Beim Blick zum Fenster hinaus kommt mir ein Lied in den Sinn: «Wann wird’s mal wieder richtig Sommer?». Erstmals stellte Rudi Carrell im Juni 1975 diese Frage und seither praktisch jeden Frühsommer wieder. So auch letztes Jahr.
Die Deutsche Zeitung «Die Welt» versuchte damals, dem Phänomen auf die Schliche zu kommen. «Und da die Leute ja immer dazu neigen, über das Wetter zu klagen, immer unzufrieden sind mit dem Sommer und sich einbilden, früher sei alles besser gewesen, ist natürlich so ein Lied wunderbar geeignet, um Zeitaktuelles zu kommentieren», erklärt da der Literaturwissenschaftler Professor Rainer Moritz, Leiter des Literaturhaus Hamburg.
Einer genaueren Betrachtung, hält der Liedtext heuer aber nicht stand. Wie so häufig, wenn wir uns einbilden, früher sei alles besser gewesen. Gerade die Songzeile zum Ende des Refrains stimmt ja so gar nicht: «Ja mit Sonnenschein von Juni bis September und nicht so nass und so sibirisch wie im letzten Jahr.» Nass und sibirisch? Der Sommer 2015? Wohl eher nicht. Andere Textzeilen weisen da mehr Wahrheitsgehalt auf: «Der Winter war der Reinfall des Jahrhunderts. Nur über tausend Meter gab es Schnee.» Das kommt uns doch schon eher bekannt vor.
Aber wie sah es dann im Juni 1975 aus als Carrell das Lied erstmals anstimmte? Ich kam damals gerade auf die Welt. Das meine Erinnerung an das damalige Wetter entsprechend diffus sind, sieht man mir hoffentlich nach. «Die Welt» hat zum Glück bei Jens Oehmichen vom Deutschen Wetterdienst nachgefragt. «Der Sommer 1975 fing relativ kühl an», erklärt der. Dann habe er, als ob Rudi erhört worden wäre, nachgelegt. «Der August 1975 war ein Sommer, wie er im Buche steht.»

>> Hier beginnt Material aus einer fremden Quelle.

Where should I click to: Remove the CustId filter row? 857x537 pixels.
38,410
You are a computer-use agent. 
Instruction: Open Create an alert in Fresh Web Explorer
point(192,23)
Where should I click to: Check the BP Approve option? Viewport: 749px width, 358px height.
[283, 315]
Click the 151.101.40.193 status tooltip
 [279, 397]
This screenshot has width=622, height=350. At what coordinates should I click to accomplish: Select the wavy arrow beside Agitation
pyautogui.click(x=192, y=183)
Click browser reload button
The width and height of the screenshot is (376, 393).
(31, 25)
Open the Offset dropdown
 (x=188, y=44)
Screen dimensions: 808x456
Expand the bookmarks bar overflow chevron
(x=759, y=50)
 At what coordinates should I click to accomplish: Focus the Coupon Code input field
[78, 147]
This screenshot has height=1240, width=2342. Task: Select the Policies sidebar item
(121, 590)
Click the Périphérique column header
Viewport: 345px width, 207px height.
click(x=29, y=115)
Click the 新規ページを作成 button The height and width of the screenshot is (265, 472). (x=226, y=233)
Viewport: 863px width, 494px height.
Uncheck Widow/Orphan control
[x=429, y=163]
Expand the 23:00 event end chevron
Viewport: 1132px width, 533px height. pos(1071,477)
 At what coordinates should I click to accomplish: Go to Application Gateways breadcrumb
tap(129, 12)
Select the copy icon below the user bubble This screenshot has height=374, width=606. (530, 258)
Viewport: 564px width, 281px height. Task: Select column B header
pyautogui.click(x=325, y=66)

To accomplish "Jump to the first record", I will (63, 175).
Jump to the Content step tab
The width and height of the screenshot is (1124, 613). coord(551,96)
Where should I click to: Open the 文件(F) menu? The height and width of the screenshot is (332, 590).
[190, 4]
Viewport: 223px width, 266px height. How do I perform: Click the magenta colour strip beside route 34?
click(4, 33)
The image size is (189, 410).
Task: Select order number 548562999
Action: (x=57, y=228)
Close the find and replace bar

Übrigens sind weder Melodie noch Text von Rudi Carrell. Ersteres stammt von Steve Goodman. Beim Originalsong «City of New Orleans» geht es um soziale Ungerechtigkeiten. Schuld daran war Richard Nixon, der den Bahnbetreibern erlaubte, unrentable Stecken stillzulegen. Deren Aus traf viele arme Menschen hart. Carrell oder besser gesagt dessen Texter Thomas Woitkewitsch gab die Schuld am schlechten Wetter übrigens der SPD. Um genau zu sein, gibt Woitkewitschs Milchmann der SPD die schuld. Neben Carrell hat auch Schlagersänger Ronny Goodmans Original gecovert.
Und was bleibt, abgesehen von einem Ohrwurm, der mir nicht mehr aus dem Kopf will? Die Erkenntnis, dass das Wetter macht, was es will. Und dass es trotz einem Zürcher Böögg mit langer Leitung, Regen und Kälte zu Pfingsten und eines Liedes aus dem Jahre 1975 viel zu früh ist, sich über die Qualität des Sommers 2016 Sorgen zu machen.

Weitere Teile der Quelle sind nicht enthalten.